SZ: Die Schulden wandern von der privaten in die öffentliche Hand ...

Homburg: ... richtig, vor zwei Jahren befanden sich fast alle griechischen Staatsanleihen in privater Hand, inzwischen ist rund die Hälfte beim Steuerzahler angekommen. Es ist absehbar, dass in wenigen Jahren auch die andere Hälfte verschoben wird.

SZ: Ist die Übernahme von Haftungsrisiken der Grund dafür, dass das deutsche AAA-Rating zu wanken beginnt?

Homburg: Schon jetzt leidet die Bonität Deutschlands massiv unter den Garantien, die wir für andere Staaten übernommen haben. An den Versicherungsprämien für deutsche Staatsanleihen kann man ablesen, dass die Investoren einer Insolvenz Deutschlands inzwischen eine Wahrscheinlichkeit von zwölf Prozent zumessen.

SZ: Dennoch gibt es neue Planspiele, den Rettungsfonds aufzustocken. Wie soll das gehen?

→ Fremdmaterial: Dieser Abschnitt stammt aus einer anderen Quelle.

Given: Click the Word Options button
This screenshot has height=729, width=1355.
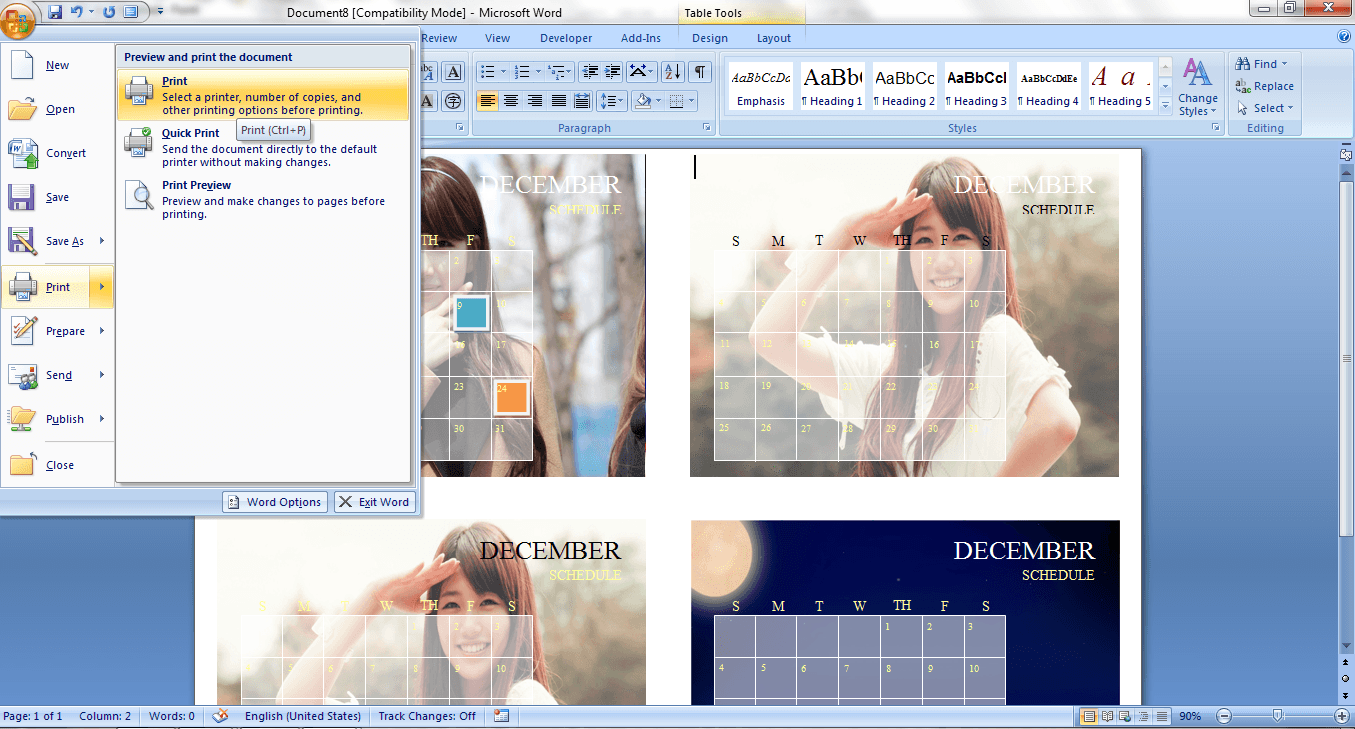Looking at the screenshot, I should 274,502.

Homburg: Der EFSF soll nicht nur die Mittel ausschöpfen, die ihm von den Parlamenten zugebilligt wurden. Sondern er soll die erworbenen Schrottanleihen bei der EZB verpfänden und dafür von der EZB frisches Geld erhalten. Durch diesen Trick entsteht eine Hebelwirkung: Der EFSF kann ein Vielfaches der demokratisch gebilligten Gelder verleihen, dabei vervielfachen sich natürlich auch die Risiken der Garantiegeber. Auf diese Weise werden die Parlamentsbeschlüsse ausgehebelt.

Schreckgespenst Inflation

SZ: Müssen wir als Konsequenz Inflation fürchten?

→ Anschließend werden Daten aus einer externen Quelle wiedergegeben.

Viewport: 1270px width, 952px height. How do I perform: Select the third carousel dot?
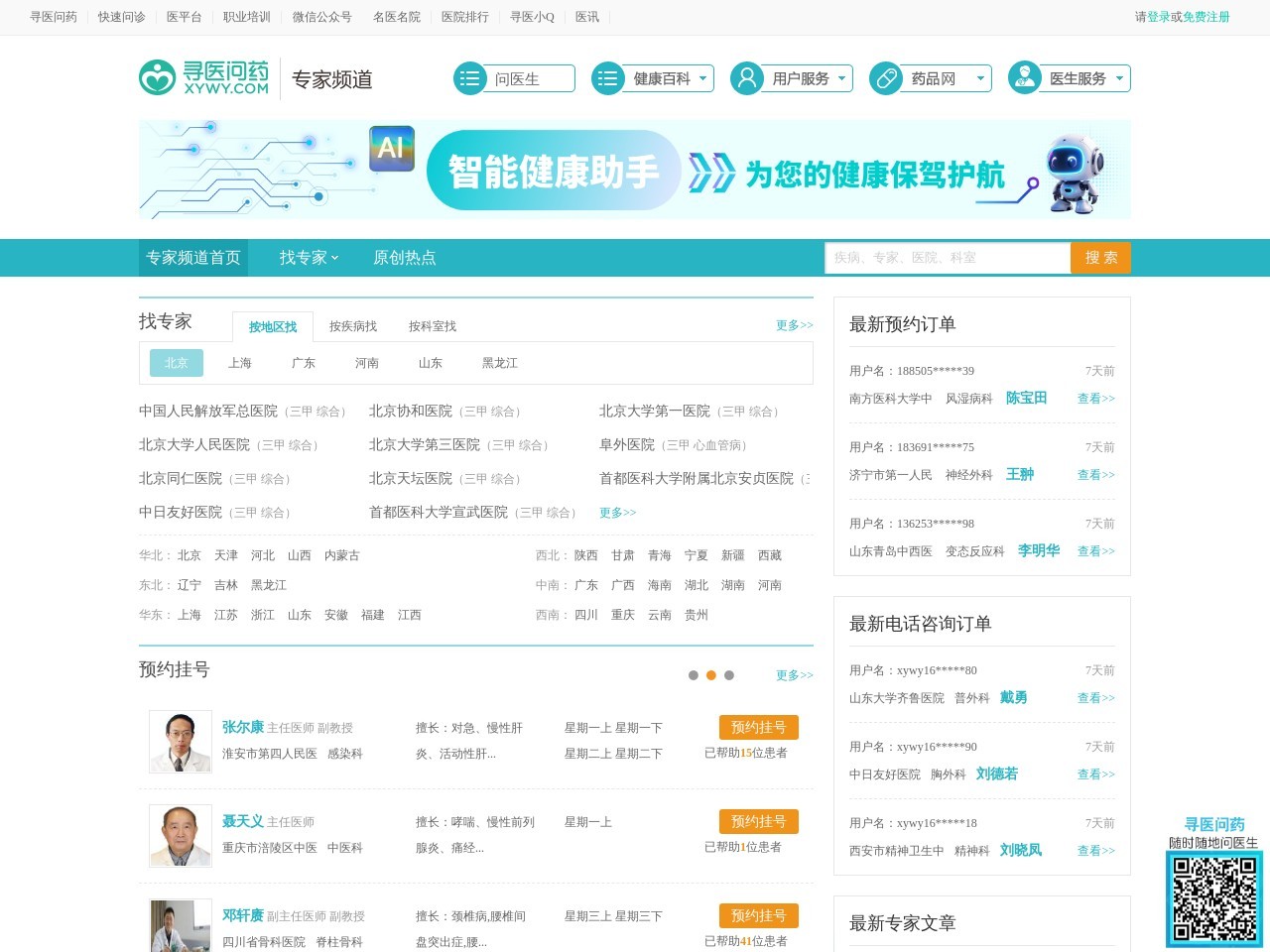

Homburg: Im Moment ist die Inflationsrate nicht hoch. Aber die Metapher der Ketchup-Inflation warnt: Wie bei einer Ketchupflasche, die man schüttelt, kommt zuerst nichts heraus, und dann ein ganzer Schwall, den man nicht aufhalten kann. Mit der Inflation verhält es sich ähnlich. Wenn sie erst kommt, wird die EZB sie kaum über Verkauf von Staatsanleihen oder über massive Zinserhöhungen aufhalten können. Die von den Regierungschefs geschürte Illusion, man könne der einen Seite helfen, ohne dass es die andere Seite etwas kostet, wird dann platzen.

SZ: Was wird passieren, wenn die Illusion verpufft?

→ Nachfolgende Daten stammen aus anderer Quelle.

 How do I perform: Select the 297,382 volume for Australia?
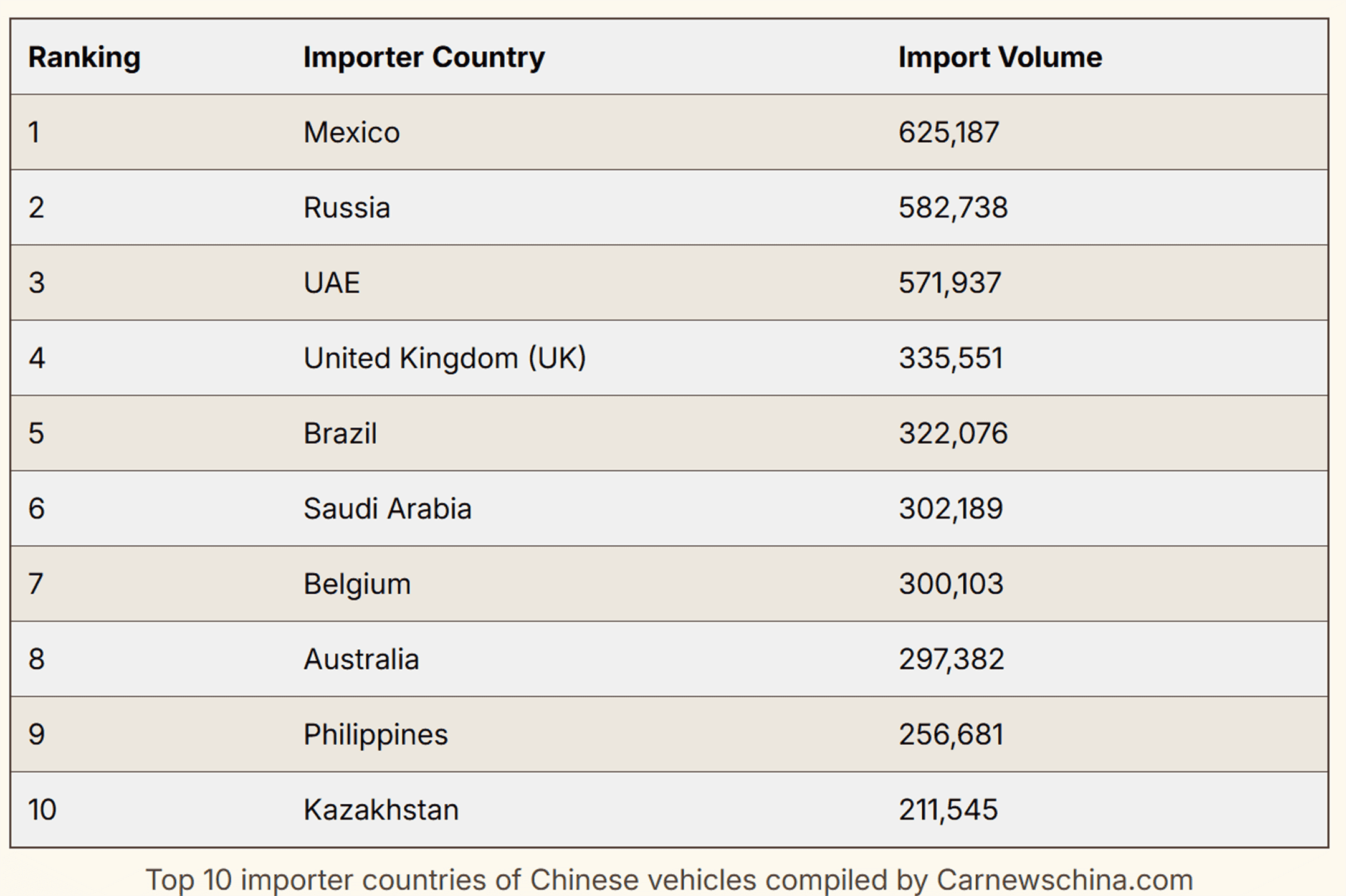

Homburg: Das würde vor allem Vermögensbesitzer hart treffen - wie schon in der Vergangenheit. Im Ersten und Zweiten Weltkrieg sind die Ersparnisse der Bürger in den Kauf von Kriegsgerät gegangen, dieses Scheinvermögen wurde dann durch die Währungsreformen 1923 und 1948 aufgedeckt. Jetzt sind europaweit Billionen in Staatskonsum geflossen, dieses Geld ist volkswirtschaftlich verloren. Bezahlt werden muss, und es fragt sich nur, wer bezahlt.

SZ: Was sollen Verbraucher tun, um sich zu schützen?

Homburg: Als normaler Bürger kann man wenig machen. Die Geschichte zeigt, dass Regierungen, wenn es ernst wird, zu radikalen Mitteln greifen wie Enteignungen, Vermögensabgaben oder Goldbesitzverbot. Auch der normale Eigenheimbesitzer, Riester-Rentner oder Lebensversicherte wird sein Fett wegbekommen. Ist der Staatsnotstand erst erreicht, sind auch die Grundrechte außer Kraft.

SZ: Gibt es gar keine Hoffnung?

Homburg: Hoffnung haben diejenigen, die nichts besitzen, denn ihnen kann auch nichts genommen werden. Hoffnung haben auch jene ehrenwerten Mitglieder der Finanzindustrie, die jetzt noch ein oder zwei Jahre mit Steuerzahlers Hilfe Kasse machen, um sich dann mit dem eigenen Flugzeug auf die eigene Insel zu verabschieden und aus der Ferne zuzusehen, wie die übrigen hier klarkommen. Hoffnung hat schließlich, wer zu einer buddhistischen Lebensweise findet und materiellen Werten ganz entsagt. Für die anderen sehe ich schwarz.